Fourth Judicial District Judge Jason Scott heard arguments Thursday about whether to allow for an evidentiary hearing in Thomas Creech’s latest post-conviction case.
After surviving an execution attempt earlier this year, Creech’s attorneys now claim that a second attempt by the state to execute him would amount to cruel and unusual punishment.
Previously set for execution in February, the medical team failed to establish an IV line in Creech — despite efforts in his hands, arms, legs and feet – and the execution was called off. Days after the failed execution, Creech’s counsel filed a new post-conviction relief appeal in Ada County.
Creech is on death row for the 1981 beating death of fellow inmate David Jensen. Since he’s been on death row, 12 death warrants have been issued for Creech, but only the latest one led to an execution attempt.
His attorneys maintain that to try and execute Creech again, after the failed execution, would amount to “psychological torture,” violating his Eighth Amendment right to protection from cruel and unusual punishment. His attorneys wrote in motions that Creech is entitled to a restraining order to prevent future death warrants from being issued for him, claiming any death warrant or execution attempt would be futile.

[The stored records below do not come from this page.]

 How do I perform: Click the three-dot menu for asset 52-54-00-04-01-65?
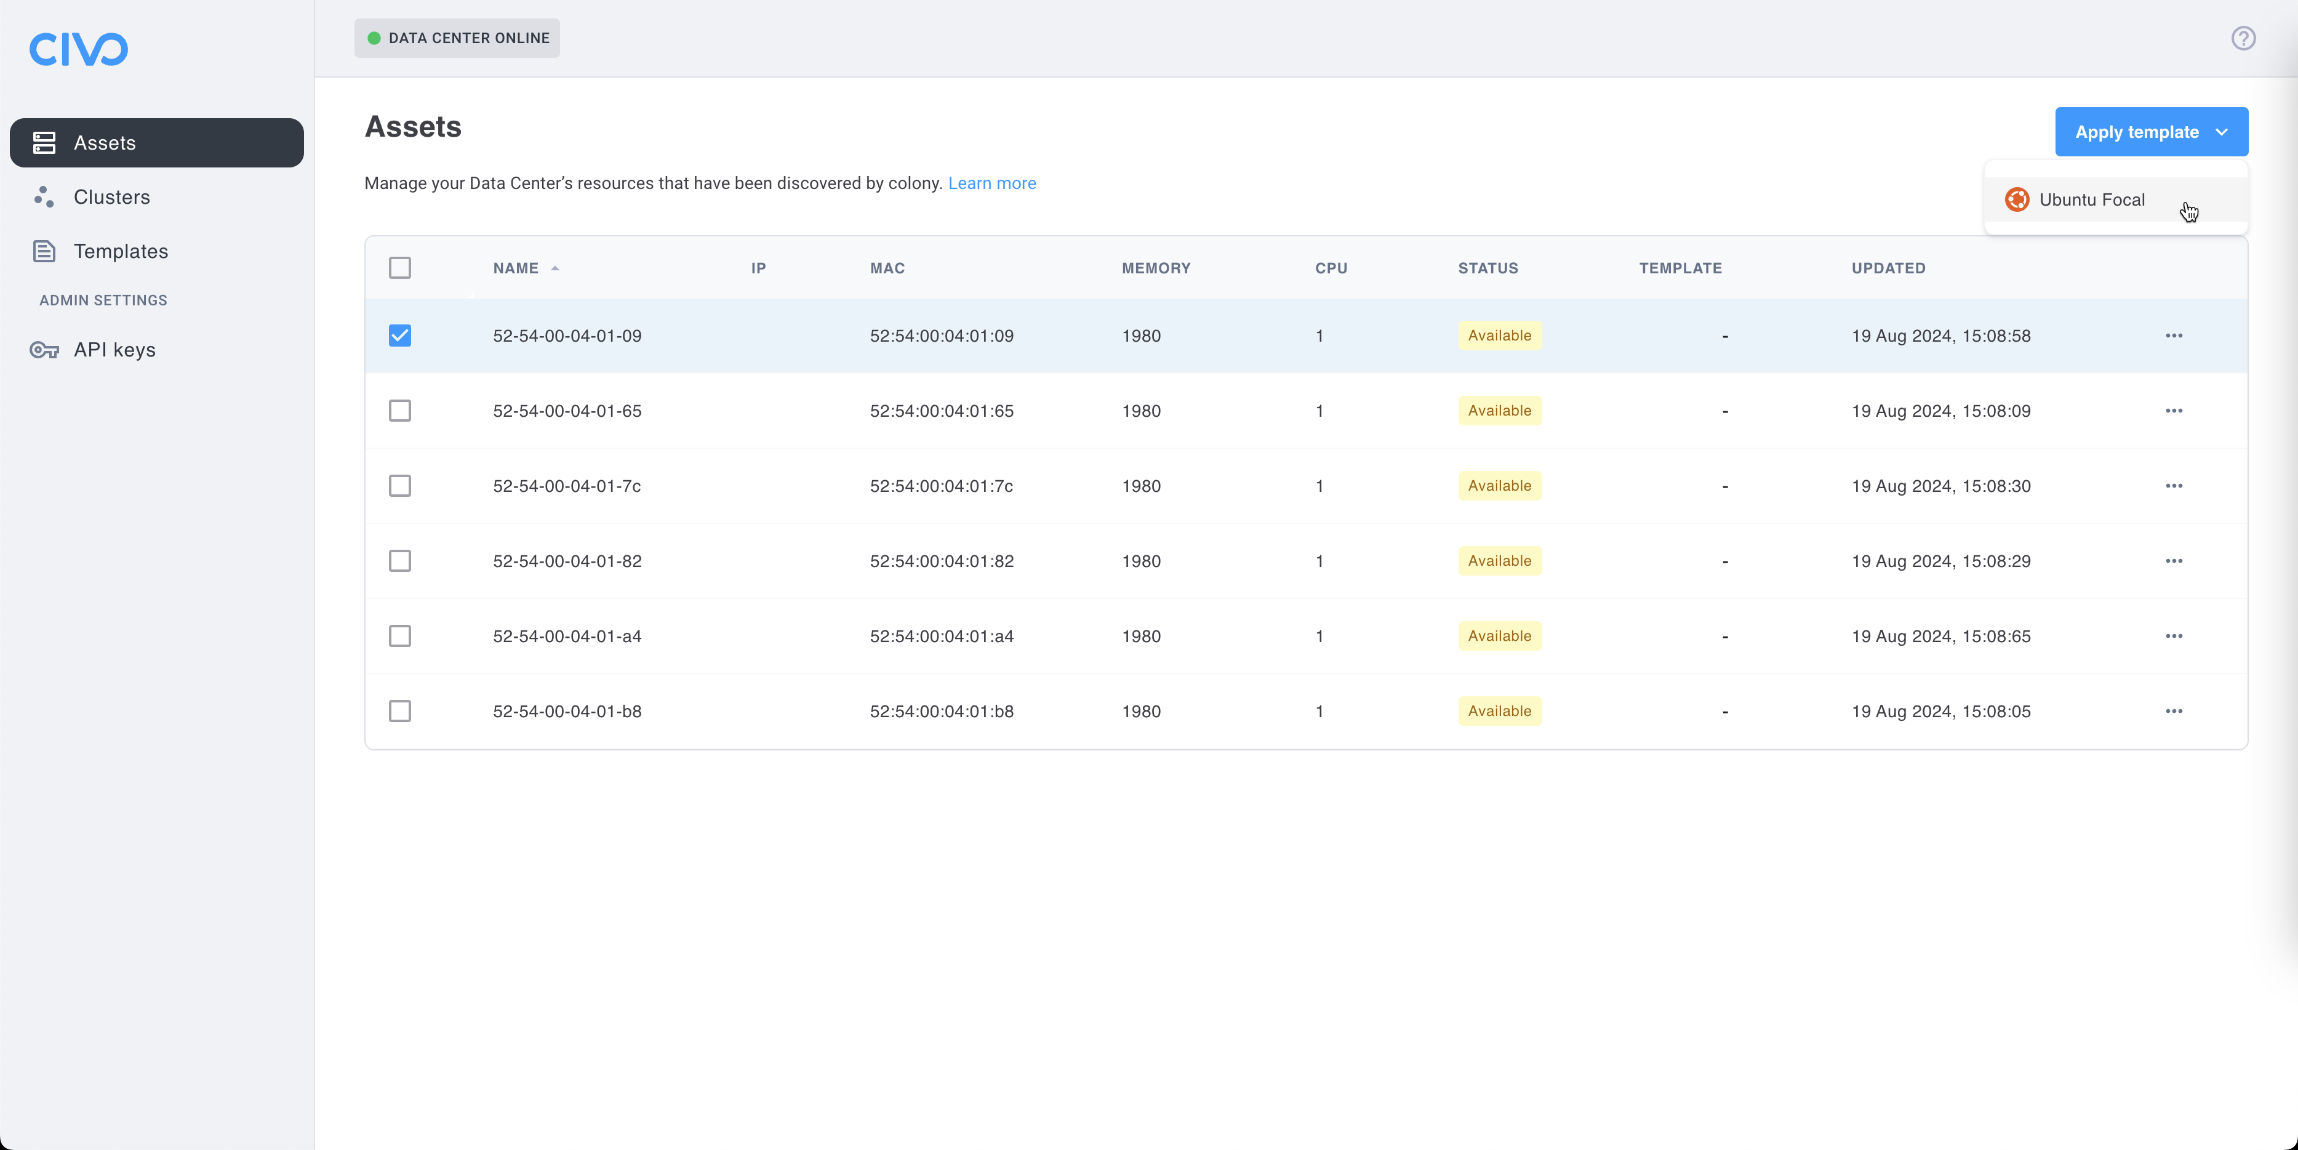pos(2174,410)
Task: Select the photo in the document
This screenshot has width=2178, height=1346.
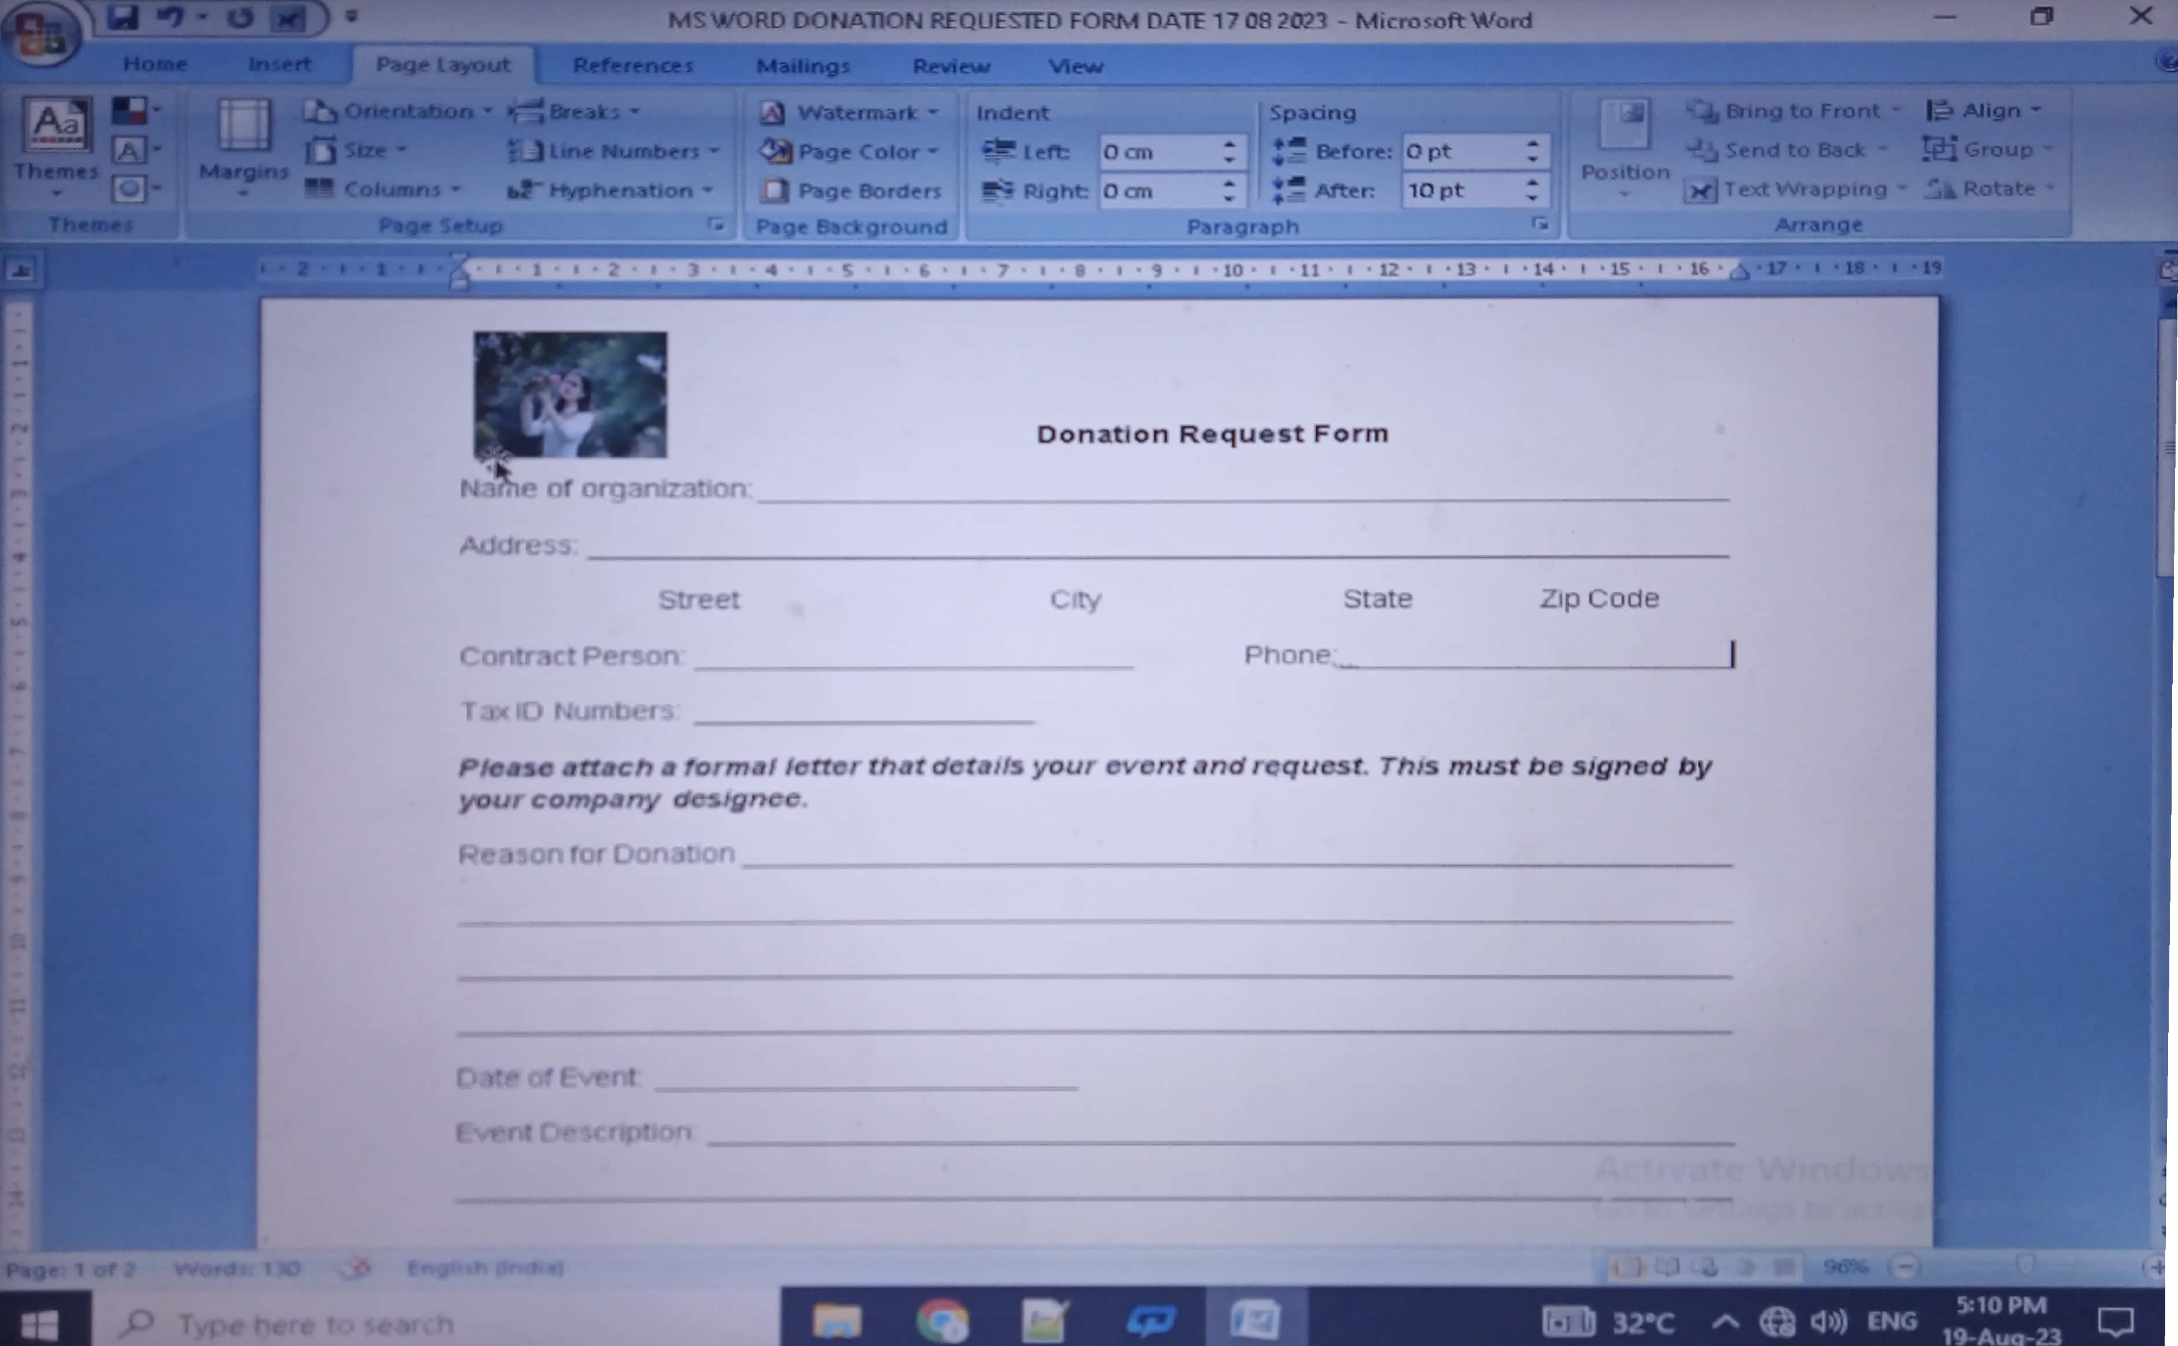Action: tap(570, 394)
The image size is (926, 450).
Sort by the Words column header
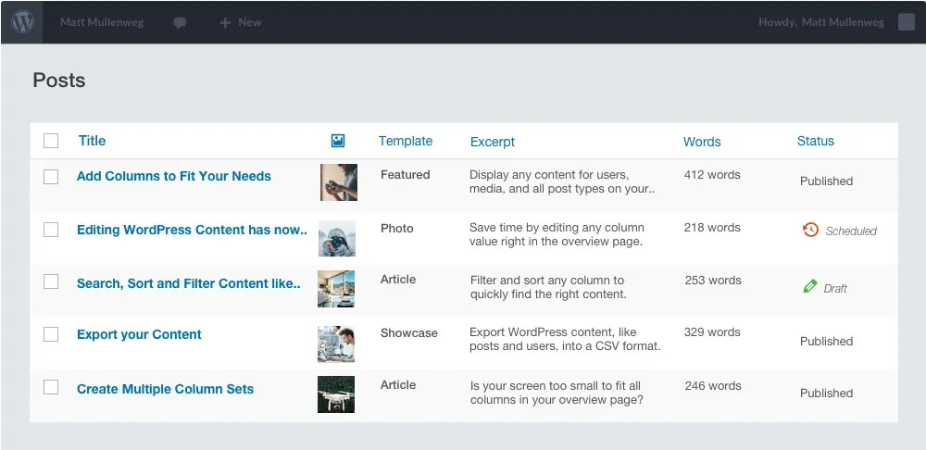coord(701,142)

The state’s attorneys wrote in its response that the Legislature could adopt other execution methods, such as the use of nitrogen hypoxia, or the use of the firing squad. The state said Creech’s attorneys wrongfully assume that lethal injection would be the only way to execute Creech.
Ada County Deputy Prosecutor Dayton Reed told the court that a post-conviction appeal was not the appropriate avenue for Creech to debate a method of execution. He argued that it is not cruel and usual punishment if the state were to attempt a second execution, saying there is no evidence that the first execution was malicious or intentionally painful.
Based on case law, the state maintains Creech is not entitled to a painless execution, only one that is free of purposeful cruelty.
Reed argued that Creech was given a sedative, as well as a numbing agent at the sites where the medical team attempted to insert the IV.
Creech’s attorney Garth McCarty asked the court to allow for an evidentiary hearing, because he did not know whether the state’s next attempts to kill Creech will again be by lethal injection.
McCarty dismissed the state’s references to nitrogen hypoxia.
“The state is throwing at you a hypothetical, which is not a lawful form of executing people,” McCarty said. “These are not the facts we’re working with today.”
He stressed that if the state issues another death warrant for Creech, it did not know the method they would use to execute him.
Idaho did legalize the use of the firing squad in 2023 but it currently does not have a facility to exercise the firing squad, something McCarty brought up in arguments.
Idaho Department of Correction Director Josh Tewalt told legislators earlier this year that the department was having trouble finding contractor who would agree to building a death chamber.
Reed argued that there is no evidence that Creech was “biologically incapable” of execution by lethal injection. He repeatedly said that post-conviction appeals are only for either challenging a conviction or challenging a sentence.
The use of nitrogen hypoxia is not currently a legal method to execute someone in Idaho but it is allowed in other states, including Alabama.
Alabama used the method this year, receiving significant criticism around the execution of Kenny Smith, in which Smith was seen by witnesses struggling, convulsing and shaking for minutes before he lost consciousness and eventually dying. Smith’s execution by nitrogen hypoxia came after Alabama was unsuccessful at an attempt to execute him by lethal injection.
The judge will issue a written decision at a later date.
Editor’s note: This article has updated to correctly reflect that Dayton Reed is an Ada County deputy prosecutor and to correctly reflect his arguments.